Do you think by the summer that this will just be kind of a thing of the past? Is that what the expectations are of a lot of people?

Well, I think the expectations are as the weather gets better and as these containment efforts, these quarantine efforts, pay off, that it’ll come under control. But you don’t know. We just don’t really know enough about it.

There’s two new cases I believe in Rhode Island. New York is reporting a case. How do you think this will affect things locally, as far as the economy?

Well, I think it could be pretty significant. Because if you look at what’s happening in Washington and parts of California—and definitely what’s happening in Italy and Japan and  Korea—it may be necessary at a certain point for governors to just say, “hey, we want the schools closed”  or “people will work from home.”

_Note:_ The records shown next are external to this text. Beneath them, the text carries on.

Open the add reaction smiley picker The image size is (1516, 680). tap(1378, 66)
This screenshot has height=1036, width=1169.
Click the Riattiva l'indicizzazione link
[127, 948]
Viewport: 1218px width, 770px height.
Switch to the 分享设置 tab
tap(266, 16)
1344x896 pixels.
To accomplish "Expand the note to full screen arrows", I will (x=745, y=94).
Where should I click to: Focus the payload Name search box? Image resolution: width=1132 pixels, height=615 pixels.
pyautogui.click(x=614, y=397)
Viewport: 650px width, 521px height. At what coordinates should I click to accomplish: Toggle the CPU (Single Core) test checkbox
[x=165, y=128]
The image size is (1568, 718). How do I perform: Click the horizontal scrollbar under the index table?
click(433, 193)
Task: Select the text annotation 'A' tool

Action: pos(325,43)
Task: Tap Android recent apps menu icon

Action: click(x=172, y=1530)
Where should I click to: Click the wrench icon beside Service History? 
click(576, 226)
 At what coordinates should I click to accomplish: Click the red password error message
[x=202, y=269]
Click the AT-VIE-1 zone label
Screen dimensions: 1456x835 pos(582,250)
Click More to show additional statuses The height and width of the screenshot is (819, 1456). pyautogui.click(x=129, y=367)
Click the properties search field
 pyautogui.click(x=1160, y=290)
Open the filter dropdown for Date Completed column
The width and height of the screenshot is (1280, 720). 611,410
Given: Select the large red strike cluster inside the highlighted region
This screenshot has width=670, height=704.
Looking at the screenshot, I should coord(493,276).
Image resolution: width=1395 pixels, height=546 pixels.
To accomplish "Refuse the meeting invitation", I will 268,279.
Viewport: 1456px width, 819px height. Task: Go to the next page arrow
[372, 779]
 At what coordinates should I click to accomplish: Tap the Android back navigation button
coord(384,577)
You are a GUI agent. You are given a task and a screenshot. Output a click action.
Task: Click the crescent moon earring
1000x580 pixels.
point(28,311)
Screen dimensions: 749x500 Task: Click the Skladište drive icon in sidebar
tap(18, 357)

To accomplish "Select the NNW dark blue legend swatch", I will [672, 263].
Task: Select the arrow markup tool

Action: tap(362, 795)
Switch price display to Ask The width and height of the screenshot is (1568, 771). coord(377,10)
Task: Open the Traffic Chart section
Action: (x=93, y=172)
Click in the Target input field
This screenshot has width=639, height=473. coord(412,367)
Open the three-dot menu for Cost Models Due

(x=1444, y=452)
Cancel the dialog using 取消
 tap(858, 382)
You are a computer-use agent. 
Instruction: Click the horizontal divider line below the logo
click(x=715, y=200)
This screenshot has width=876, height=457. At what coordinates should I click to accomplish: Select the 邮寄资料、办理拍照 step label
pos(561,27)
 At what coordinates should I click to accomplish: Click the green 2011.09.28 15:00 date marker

I’m at a university. What do you do with all the students? I mean, they’re going off on spring break next week, and they’re gonna be traveling all over the place. And they’re gonna come back. How are you gonna control that? How are you gonna monitor it? What happens if their cases that appear after these Spring Break trips? Do you shut the school down and send everybody home? There are, the consequences—again, it’s more short-term rather than long-term—but they’re pretty serious for a big chunk of the economy.